In 1901, Victoria Maud Burrows, 3 years of age, was shown as an inmate in Bromley Union Workhouse, Farnborough, Kent, England, along with her sister, Rose Agnes Burrows, 1; and her mother, Alice Maud Burrows, 22. (Source: 1901 Census of England; Class: RG13; Piece: 692; Folio: 87; Page: 23.)
In February, 1902, Victoria was at a Salvation Army Home in Hackney in East London. The two girls were not kept together but were re-united and introduced to each other before boarding Dominion.
In 1907, Victoria Maud Burrows, 9 (along with her sister, Rose Agnes Burrows, 8), arrived at Quebec, Canada, with a group of 243 Barnardo children en route to Toronto, Ontario, Canada. (NOTE: Both girls stayed in Ontario.)

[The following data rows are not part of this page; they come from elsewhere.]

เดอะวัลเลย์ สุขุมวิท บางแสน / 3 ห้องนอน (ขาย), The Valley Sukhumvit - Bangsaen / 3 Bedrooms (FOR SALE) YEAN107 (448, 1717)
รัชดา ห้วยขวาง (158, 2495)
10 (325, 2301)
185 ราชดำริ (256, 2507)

The trip was memorialized by The Times, London, England, September 13, 1907; pg. 2; Issue 38437; col F:
DEPARTURE OF EMIGRANTS. --Dr. Barnardo's Homes, which for many years past have carried out a scheme of emigration of selected children to Canada and the Colonies, sent off from Paddington yesterday morning their fourth and last party for the current year; 135 of their boys and 100 girls left London for Liverpool, where they embarked in the afternoon on board the Dominion for Canada. Including these, 1,081 boys and girls have been sent forth by the homes in 1907, and their grand total of emigrants since the scheme was originated is now 19,276. Of these 98 percent. have done well. --- A party of emigrants who are being sent out by the Joint Emigration Committee of the East End Fund and Charity Organization Society left Euston on Wednesday evening for Liverpool to join the steamship Dominion, of the Dominion Line, for Canada. This brings the number of those who have been sent out by the committee this season up to more than 6,000, as compared with 3, 955 last year. The party are going out to join friends who have already settled in Canada. Mr. Robert Culver, the secretary of the committee, who has just returned from the Dominion, states that the families which he was able to visit were doing well and there were no complaints. An appeal is being made for further funds to enable the committee to send out a large number of people whose cases have been passed as suitable.
In 1911, Victoria Burrows, 15, was shown as a domestic to William H. and Margrett Latchford of Emily, Victoria-Haliburton, Ontario, Canada. Her date of birth is shown as May 1896 and her immigration year as 1912.